Standard queries return flat JSON responses that correspond to the results table from executing the SQL.

It's possible to control the JSON structure by using double underscores to denote the desired nesting

Take, for example, the following query:

SELECT users.id, username, first_name, last_name, teams.name as team__name, teams.location as team__location, email
FROM users
JOIN users ON users.team_id = teams.id

Would result in the following structure in the response:

[
  {
    "id":1,
    "username":"blazer_tommy",
    "first_name":"Tom",
    "last_name":"Carey",
    "team":{
      "name":"defenders",
      "location":"Dublin"
    },
    "email":"[email protected]"
  },
  {
    "id":2,
    "username":"blazer_john",
    "first_name":"John",
    "last_name":"Doyle",
    "team":{
      "name":"responders",
      "location":"London"
    },
    "email":"[email protected]"
  }
]

Deeper nesting is also possible, just continue the pattern e.g. a__deeper__nested__value

Paginating potentially large responses

If your query could return a large response, it's generally a good idea to paginate it.
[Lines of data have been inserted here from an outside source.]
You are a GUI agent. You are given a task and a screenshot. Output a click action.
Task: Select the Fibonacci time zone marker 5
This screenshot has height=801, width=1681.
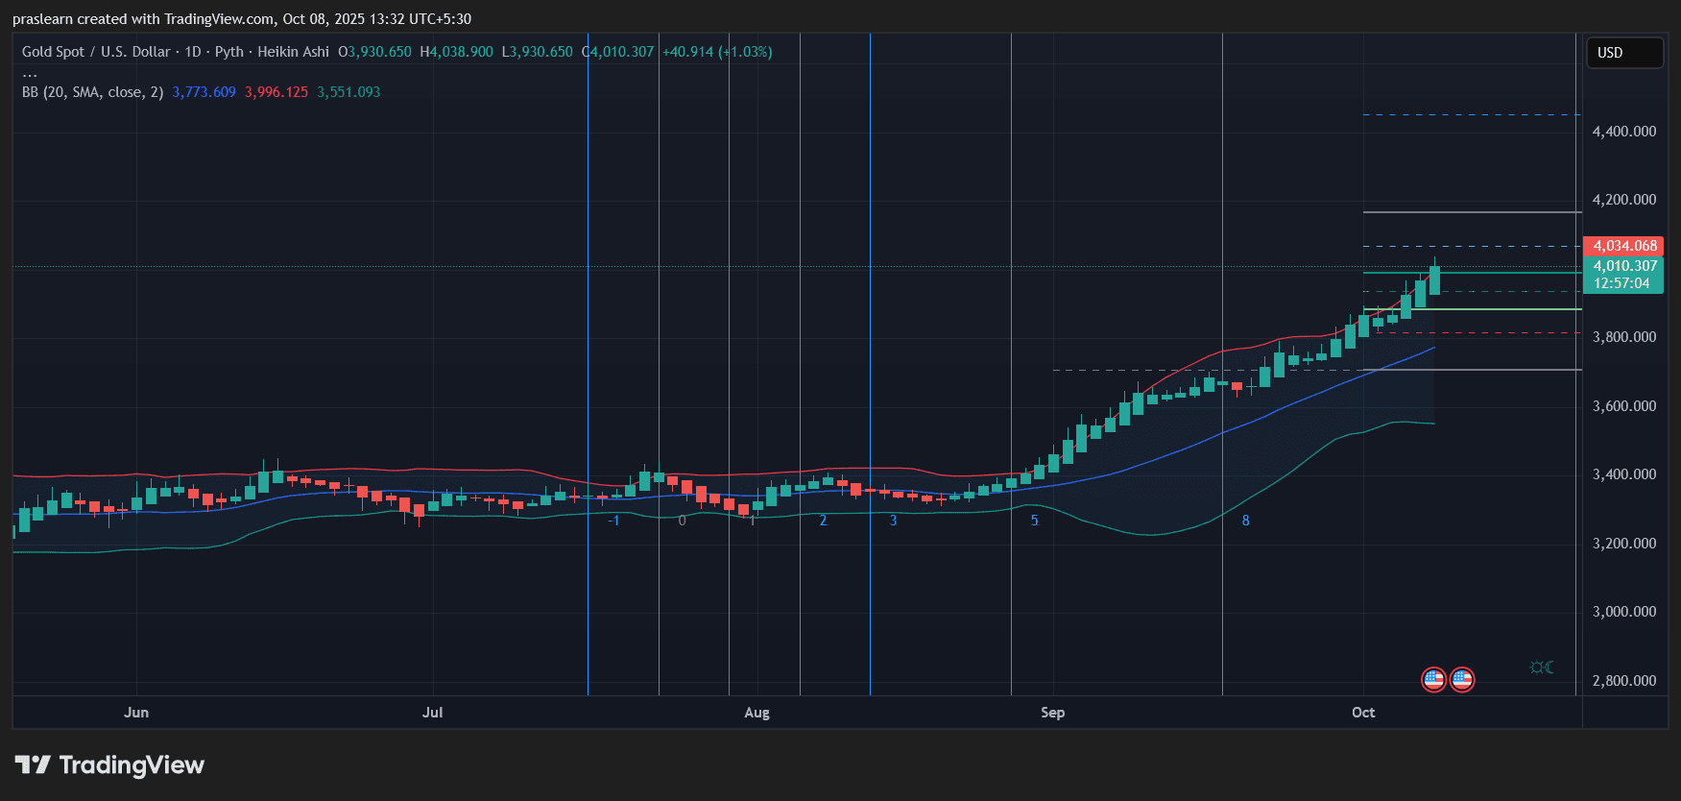pos(1034,521)
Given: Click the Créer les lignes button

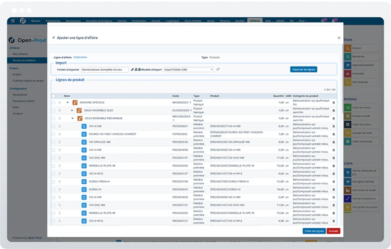Looking at the screenshot, I should 314,231.
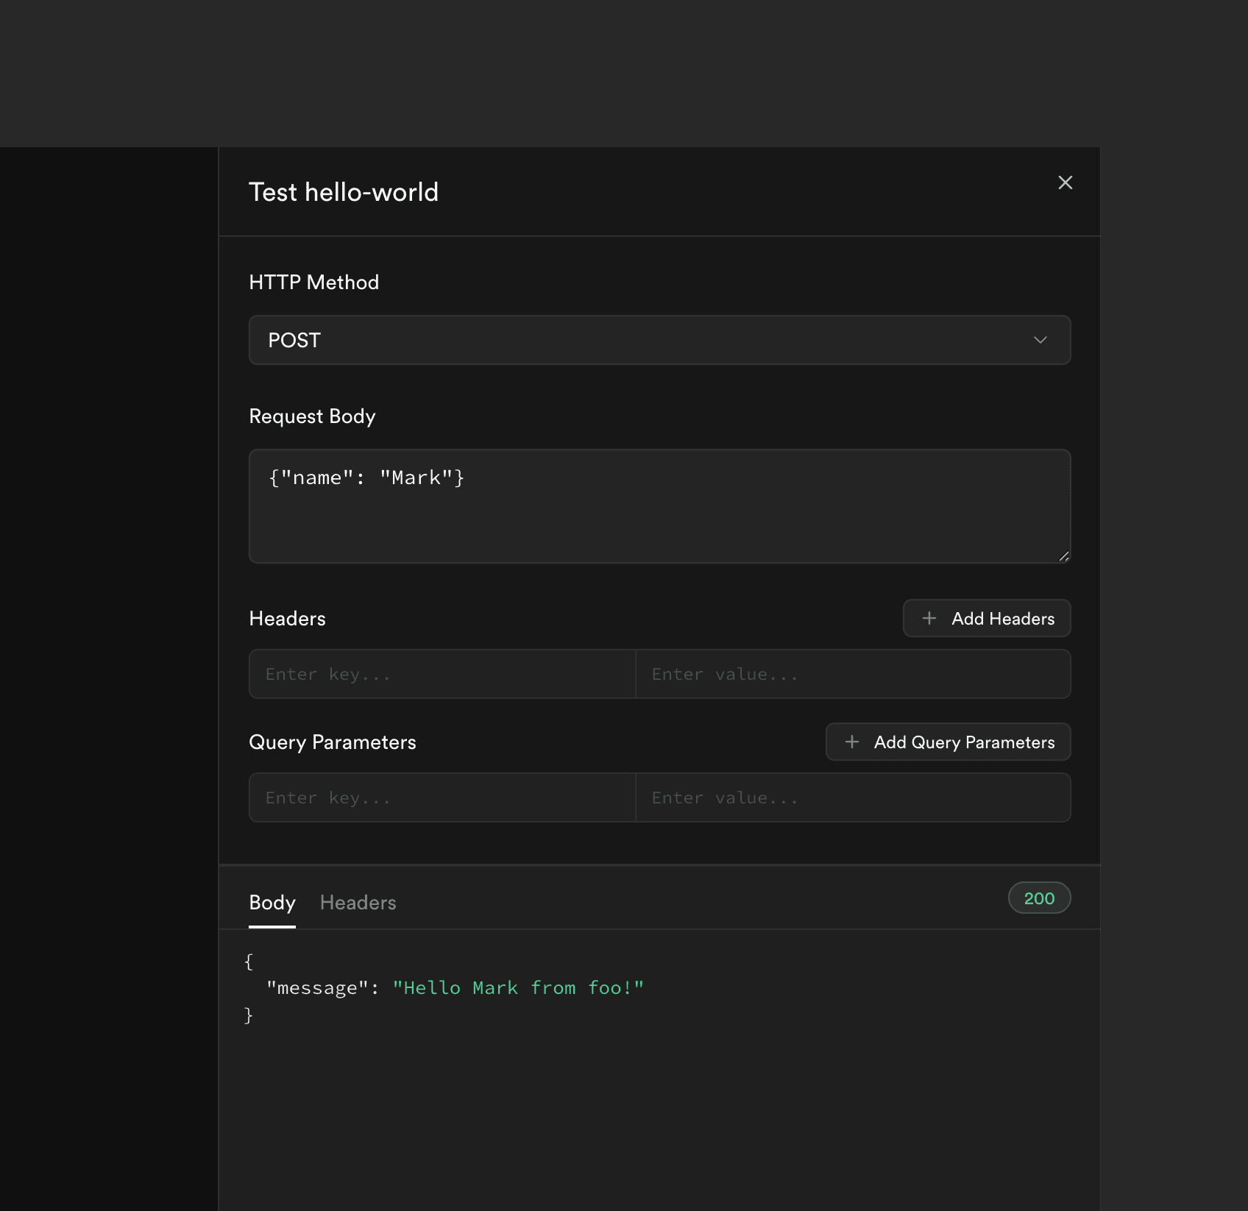The image size is (1248, 1211).
Task: Grab the textarea resize handle corner
Action: coord(1064,557)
Pagination can be achieved in many ways, but a basic example can be done as follows using a combination of variables in the query and LIMIT and OFFSET.

SELECT id, username, first_name, last_name, email, country
FROM users
LIMIT {per_page}
OFFSET ({page}-1)*{per_page}

Using this technique, URL params can be used by the requester to control pagination.

In this example, page corresponds to the desired page in the paginated collection and per_page corresponds to the desired size of records in each page

This technique can be used in combination with some default settings for these parameters in blazers config file blazer.yml.

Having defaults means if they are not specified by the requester, the defaults will automatically be applied.

    variable_defaults:
      # pagination defaults
      per_page: 30
      page: 1

Requests can then be as follows:

/blazer-api/queries/1-all-users = returns first 30 users (pagination defaults apply automatically)

/blazer-api/queries/1-all-users?page=2 = returns second page containing 30 users

/blazer-api/queries/1-all-users?page=1&per_page=90 = returns first page containing 90 users

etc...

Contributing

Want to improve this library, please do!

  • Report bugs
  • Fix bugs and submit pull requests
  • Write, clarify, or fix documentation
  • Suggest or add new features

License

The gem is available as open source under the terms of the MIT License.